Bedeutung für den bvöd

Über SGI Europe verfolgt der bvöd die aktuellen Entwicklungen. Die Taxonomie-Verordnung ist für öffentliche Dienstleister von besonderer Bedeutung, da sie Finanzmarktteilnehmern und öffentlichen Unternehmen neue Standards im Bereich der Nachhaltigkeit setzt. Auch wenn die Taxonomie zunächst freiwillige Anreize zur nachhaltigen Finanzierung schafft, ist Ihre Bedeutung für die Kommunalwirtschaft groß. Durch die Verordnung wird erstmals europaweit festgelegt, welche Technologien als nachhaltig bewertet werden können. Erste Konflikte bei der Klassifizierung von Erdgas, Atomenergie und Forstwirtschaft zeigen auf, dass die Taxonomie hier mit nationalen Nachhaltigkeitsstrategien kollidieren könnte. Außerdem ist davon auszugehen, dass sich die Gesetzgebung in Bereichen wie dem Beihilfe- und Vergaberecht zunehmend an der Taxonomie orientieren wird.

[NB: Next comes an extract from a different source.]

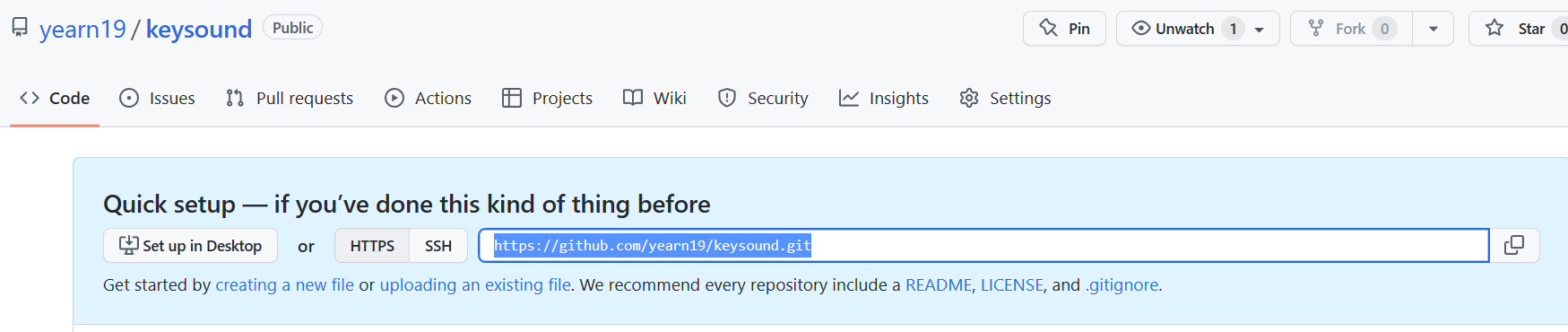
Task: Pin the keysound repository
Action: click(x=1064, y=29)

Für den bvöd ist wichtig, dass nachhaltige Investitionen mit den europäischen Klimazielen im Einklang stehen. Die Taxonomie darf jedoch die Finanzierung von derzeit notwendigen Übergangstechnologien nicht gefährden. Außerdem setzten wir uns dafür ein, dass der bürokratische Mehraufwand auch für kleine und mittelgroße Unternehmen zu bewältigen bleibt und dass die technischen Kriterien und die Umsetzungsfristen die Sachlage in den Unternehmen berücksichtigen. Über SGI Europe bringen wir die Anliegen der bvöd-Mitglieder in die laufenden Konsultationen mit ein.